The undisputed coolest guy in New York is, of course, Ahmir Thompson, who you probably know as Questlove. He’s a musician with a day job. His band, The Roots is the house band for The Tonight Show with Jimmy Fallon, a job they’ve had since Fallon was the host of Late Night. He has produced music for artists including Elvis Costello, Amy Winehouse, Jay-Z, and Erykah Badu. He somehow finds time to DJ at the Brooklyn Bowl every Thursday night, a gig he’s had for years. Oh, and he co-produced the soundtrack for a little musical called Hamilton– ever heard of it?
Today, he appeared in The New York Times– and not in its music section. For the last few years, Questlove has been quietly and slowly moving toward into the culinary world. Those of us who have followed his Instagram account for a long time, he was photographing and writing about his food at the very beginnings of the #foodporn craze. When he went to Jiro Ono’s restaurant, he enthusiastically posted a stream of photos documenting the experience:
In case you’re wondering: Yes! The food absolutely glistens just like it looks in the movie. I didn’t want to be “that guy” Who Instagram’s every bite… but by this point he understood our enthusiasm. So with his permission we respectfully took shots of our food before consuming. This is the semi fatty tuna, the 5th out of 19 pieces he made for us one at a time. #questtojiro
At one point, he decided to get into the restaurant game himself, and along with Stephen Starr (Morimoto, Upland, The Clocktower) who, like Questlove, is from Philadelphia, he opened Hybird in Chelsea Market. The restaurant served fried chicken drumsticks, and though reviews were favorable, it closed relatively quickly because it was losing money.

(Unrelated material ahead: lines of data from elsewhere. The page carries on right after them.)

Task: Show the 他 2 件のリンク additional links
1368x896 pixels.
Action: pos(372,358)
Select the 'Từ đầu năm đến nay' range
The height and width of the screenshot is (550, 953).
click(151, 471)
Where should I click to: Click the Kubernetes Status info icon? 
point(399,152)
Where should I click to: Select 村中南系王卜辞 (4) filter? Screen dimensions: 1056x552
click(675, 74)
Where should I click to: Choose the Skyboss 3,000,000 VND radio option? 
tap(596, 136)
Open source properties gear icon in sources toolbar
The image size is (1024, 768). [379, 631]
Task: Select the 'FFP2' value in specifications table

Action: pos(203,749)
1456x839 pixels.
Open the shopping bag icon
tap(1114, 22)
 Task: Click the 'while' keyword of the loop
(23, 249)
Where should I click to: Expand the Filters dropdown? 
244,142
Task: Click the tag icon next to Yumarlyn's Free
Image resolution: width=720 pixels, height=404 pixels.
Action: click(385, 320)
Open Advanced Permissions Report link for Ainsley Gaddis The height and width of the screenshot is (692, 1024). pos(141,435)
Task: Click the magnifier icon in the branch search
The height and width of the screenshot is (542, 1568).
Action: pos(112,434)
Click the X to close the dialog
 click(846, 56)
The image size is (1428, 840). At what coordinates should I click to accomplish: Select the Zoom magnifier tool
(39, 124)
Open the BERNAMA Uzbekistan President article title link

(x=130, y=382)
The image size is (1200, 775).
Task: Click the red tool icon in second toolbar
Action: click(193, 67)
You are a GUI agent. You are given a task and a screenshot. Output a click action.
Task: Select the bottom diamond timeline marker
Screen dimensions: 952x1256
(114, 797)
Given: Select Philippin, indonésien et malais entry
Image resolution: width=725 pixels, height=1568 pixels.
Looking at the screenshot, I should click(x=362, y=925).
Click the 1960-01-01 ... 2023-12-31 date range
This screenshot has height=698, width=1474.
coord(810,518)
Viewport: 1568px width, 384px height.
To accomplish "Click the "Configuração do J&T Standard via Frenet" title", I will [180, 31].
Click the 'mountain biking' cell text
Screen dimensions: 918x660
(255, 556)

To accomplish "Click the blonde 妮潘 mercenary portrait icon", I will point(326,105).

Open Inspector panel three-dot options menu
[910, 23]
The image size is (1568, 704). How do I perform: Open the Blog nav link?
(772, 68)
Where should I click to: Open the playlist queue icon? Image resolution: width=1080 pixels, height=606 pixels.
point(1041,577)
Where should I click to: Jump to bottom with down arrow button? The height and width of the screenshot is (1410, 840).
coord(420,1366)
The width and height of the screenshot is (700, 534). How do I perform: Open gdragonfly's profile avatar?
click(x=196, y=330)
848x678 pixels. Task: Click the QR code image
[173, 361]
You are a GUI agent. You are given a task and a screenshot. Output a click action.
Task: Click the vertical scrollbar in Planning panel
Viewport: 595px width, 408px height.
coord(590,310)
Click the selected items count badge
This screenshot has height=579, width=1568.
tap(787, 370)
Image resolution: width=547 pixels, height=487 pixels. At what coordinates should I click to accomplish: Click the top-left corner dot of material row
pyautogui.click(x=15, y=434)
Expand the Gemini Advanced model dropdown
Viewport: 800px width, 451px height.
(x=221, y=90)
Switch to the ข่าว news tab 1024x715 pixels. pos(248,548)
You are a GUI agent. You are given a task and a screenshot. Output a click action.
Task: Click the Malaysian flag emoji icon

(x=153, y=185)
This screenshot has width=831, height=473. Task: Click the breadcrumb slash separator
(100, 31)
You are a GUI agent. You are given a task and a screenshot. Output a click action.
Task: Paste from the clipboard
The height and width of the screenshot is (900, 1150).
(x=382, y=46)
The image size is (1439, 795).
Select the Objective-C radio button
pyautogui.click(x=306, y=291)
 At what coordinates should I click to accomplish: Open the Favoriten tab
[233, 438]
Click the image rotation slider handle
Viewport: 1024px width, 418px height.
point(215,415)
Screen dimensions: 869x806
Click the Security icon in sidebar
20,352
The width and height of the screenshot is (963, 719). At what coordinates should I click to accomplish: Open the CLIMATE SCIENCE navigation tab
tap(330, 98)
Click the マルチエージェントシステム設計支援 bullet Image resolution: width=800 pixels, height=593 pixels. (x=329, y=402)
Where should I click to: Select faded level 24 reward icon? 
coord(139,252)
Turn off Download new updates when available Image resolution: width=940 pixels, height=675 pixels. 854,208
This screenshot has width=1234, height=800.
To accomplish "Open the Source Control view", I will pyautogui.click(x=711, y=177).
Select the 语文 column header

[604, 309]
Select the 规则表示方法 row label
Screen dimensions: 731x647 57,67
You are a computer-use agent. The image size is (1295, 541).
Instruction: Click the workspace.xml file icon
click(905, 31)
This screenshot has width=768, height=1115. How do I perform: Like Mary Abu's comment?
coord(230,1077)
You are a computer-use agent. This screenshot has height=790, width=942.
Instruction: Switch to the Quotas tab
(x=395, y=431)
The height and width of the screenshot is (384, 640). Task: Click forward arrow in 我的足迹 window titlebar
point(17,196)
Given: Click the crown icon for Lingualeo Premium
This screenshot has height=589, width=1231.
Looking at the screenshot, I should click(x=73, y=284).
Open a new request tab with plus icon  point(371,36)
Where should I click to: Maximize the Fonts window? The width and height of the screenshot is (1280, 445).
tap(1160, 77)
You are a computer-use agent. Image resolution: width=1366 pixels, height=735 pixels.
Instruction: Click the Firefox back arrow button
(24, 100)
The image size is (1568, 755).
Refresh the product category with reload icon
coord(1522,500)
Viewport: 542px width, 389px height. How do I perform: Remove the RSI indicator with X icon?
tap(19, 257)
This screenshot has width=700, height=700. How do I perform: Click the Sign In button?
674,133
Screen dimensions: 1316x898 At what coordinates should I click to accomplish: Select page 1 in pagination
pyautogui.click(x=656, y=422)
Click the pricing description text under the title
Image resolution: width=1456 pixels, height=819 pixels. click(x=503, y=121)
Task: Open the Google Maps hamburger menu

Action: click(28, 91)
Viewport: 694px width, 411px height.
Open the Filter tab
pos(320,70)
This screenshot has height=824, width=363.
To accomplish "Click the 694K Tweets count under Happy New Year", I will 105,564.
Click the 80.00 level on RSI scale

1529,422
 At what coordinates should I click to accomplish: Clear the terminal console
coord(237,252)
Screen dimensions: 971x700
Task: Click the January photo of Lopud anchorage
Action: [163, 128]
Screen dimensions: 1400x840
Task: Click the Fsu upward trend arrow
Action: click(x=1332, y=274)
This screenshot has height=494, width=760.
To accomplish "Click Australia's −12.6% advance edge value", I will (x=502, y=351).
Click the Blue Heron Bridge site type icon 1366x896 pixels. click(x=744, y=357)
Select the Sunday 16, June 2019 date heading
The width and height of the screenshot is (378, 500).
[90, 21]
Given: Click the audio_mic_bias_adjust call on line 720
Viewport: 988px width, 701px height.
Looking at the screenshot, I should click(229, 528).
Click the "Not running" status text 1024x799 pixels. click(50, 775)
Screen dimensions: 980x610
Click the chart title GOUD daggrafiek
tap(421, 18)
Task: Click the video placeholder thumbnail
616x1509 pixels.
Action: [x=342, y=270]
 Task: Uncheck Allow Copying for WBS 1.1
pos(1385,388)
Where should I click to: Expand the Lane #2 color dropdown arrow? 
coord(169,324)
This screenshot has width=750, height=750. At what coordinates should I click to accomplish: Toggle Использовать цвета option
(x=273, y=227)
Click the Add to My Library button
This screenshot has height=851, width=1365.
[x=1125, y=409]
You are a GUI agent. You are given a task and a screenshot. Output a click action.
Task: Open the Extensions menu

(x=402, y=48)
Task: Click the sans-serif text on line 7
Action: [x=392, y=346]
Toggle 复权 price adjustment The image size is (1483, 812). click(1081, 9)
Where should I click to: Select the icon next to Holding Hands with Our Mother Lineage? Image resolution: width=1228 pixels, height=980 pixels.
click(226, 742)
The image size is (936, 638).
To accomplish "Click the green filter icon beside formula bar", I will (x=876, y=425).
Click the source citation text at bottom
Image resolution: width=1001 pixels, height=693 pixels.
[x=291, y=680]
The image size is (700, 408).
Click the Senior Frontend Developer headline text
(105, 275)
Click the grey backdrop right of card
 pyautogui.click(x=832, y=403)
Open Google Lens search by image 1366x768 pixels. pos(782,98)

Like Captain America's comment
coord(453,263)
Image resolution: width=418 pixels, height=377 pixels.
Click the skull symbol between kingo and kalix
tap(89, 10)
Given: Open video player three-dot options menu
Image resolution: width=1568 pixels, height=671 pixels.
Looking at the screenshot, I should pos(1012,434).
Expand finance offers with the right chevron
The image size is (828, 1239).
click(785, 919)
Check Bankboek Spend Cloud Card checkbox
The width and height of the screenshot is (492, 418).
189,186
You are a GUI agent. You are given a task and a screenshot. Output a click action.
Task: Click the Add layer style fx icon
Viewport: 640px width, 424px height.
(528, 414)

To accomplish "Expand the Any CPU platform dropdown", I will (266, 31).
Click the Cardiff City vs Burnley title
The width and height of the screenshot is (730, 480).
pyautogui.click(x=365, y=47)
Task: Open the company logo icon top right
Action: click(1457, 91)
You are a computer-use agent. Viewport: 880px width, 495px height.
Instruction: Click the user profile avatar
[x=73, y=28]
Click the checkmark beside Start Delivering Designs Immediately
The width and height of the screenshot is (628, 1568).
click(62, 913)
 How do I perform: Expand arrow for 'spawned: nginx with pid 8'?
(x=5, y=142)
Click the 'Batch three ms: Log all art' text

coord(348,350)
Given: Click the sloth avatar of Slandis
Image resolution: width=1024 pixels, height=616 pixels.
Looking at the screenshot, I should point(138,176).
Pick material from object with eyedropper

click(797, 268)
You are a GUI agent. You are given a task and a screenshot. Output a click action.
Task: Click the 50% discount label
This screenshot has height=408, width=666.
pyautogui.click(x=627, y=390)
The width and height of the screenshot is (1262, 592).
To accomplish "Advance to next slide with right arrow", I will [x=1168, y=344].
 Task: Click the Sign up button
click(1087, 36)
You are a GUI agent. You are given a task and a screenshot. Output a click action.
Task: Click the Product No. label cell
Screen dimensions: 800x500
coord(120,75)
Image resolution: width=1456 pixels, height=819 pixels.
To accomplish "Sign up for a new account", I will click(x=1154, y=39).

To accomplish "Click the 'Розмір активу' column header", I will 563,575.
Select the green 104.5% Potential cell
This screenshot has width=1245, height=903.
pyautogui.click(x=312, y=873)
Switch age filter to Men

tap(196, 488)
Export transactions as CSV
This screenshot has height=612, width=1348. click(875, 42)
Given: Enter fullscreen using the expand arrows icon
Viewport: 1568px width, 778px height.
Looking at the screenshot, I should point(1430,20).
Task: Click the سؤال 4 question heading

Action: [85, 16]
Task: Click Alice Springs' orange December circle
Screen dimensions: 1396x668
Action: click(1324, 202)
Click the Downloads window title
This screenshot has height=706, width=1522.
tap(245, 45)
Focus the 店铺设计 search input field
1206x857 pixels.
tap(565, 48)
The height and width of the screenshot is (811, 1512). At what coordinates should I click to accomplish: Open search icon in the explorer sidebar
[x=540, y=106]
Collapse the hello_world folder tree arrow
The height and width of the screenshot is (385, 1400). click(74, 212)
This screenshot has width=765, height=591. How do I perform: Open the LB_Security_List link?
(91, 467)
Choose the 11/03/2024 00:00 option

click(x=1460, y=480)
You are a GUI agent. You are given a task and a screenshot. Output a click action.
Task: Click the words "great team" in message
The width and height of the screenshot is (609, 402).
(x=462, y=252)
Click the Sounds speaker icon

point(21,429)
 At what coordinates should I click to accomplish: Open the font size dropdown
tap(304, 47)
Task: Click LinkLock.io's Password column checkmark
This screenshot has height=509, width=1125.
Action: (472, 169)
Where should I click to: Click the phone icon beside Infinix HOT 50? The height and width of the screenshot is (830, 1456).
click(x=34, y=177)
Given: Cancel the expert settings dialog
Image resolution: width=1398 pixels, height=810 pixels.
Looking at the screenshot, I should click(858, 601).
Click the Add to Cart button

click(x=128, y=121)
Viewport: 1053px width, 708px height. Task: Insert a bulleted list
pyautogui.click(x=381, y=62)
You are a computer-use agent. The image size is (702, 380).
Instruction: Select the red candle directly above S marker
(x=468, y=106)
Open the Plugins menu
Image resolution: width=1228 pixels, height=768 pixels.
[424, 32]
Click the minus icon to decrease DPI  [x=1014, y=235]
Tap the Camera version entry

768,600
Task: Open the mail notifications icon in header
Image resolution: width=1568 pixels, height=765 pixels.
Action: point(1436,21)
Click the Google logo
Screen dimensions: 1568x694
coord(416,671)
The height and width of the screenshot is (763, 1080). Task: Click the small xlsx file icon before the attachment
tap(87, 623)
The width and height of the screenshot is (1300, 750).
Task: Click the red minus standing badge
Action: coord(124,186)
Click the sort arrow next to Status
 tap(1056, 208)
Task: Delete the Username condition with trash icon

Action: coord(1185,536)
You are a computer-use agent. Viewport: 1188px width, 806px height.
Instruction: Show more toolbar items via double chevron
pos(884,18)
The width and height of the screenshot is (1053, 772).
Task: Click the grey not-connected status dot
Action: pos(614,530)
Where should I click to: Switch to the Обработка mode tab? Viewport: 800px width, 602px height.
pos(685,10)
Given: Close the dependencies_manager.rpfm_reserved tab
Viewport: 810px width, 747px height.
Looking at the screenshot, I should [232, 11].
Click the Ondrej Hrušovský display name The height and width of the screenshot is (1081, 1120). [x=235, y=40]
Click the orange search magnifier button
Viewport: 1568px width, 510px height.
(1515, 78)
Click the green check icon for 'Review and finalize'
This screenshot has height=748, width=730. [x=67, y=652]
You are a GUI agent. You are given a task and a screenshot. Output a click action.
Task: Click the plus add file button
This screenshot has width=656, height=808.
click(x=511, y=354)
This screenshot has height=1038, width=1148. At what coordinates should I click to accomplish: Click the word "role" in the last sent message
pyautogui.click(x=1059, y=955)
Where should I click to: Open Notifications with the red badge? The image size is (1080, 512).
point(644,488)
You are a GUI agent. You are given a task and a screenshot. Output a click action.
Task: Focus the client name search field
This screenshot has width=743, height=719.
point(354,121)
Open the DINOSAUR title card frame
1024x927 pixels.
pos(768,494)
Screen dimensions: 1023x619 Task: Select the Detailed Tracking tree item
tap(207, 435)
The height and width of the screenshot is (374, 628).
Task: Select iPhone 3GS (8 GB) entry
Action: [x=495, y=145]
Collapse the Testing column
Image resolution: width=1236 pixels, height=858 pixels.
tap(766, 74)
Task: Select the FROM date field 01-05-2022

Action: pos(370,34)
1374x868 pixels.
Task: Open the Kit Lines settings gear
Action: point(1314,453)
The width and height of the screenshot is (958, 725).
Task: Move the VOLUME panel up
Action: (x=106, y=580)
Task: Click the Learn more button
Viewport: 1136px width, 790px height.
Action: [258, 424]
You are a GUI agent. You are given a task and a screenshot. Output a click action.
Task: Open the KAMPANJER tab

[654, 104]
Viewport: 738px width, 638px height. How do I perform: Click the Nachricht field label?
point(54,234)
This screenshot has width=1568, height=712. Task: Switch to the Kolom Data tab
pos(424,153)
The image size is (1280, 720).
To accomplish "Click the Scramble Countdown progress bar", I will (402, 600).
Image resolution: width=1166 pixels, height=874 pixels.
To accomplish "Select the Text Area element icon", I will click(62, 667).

Today, The Times wrote about his most successful food endeavor to date: salons in his apartment that bring together chefs and “enough famous actors, writers and musicians to make a TMZ reporter weep.” He started doing them after Hybird closed, and they emerged from a concept he had started back in Philadelphia during The Roots’ beginnings. He used to bring Philadelphia chefs together with musicians. The chefs would cook, and the musicians would write music. Out of these gatherings emerged “Things Fall Apart,” the band’s breakthrough album that came out in 1999 and is still celebrated today.
It’s Questlove’s authenticity that separated him from the hoards of other celebrities who have tried to make the crossover into the food world. While others’ efforts are clunky, he rises above the fray because he’s genuine and cautious. He told the newspaper, “I’m very leery of my entry into the fraternity or sorority of these people.”
Chefs are eager to offer him a bid into their group. Included among the chefs at the last salon were Marcus Samuelsson, Danny Bowien, and Bill Telepan. Anthony Bourdain told The Times that Questlove is “a fully made member of the chef mafia.”
What’s next for him? He has a book called “Something to Food About: Exploring Creativity With Innovative Chefs,” which will be released in April.
Anyone know a way for us to get into the next food salon?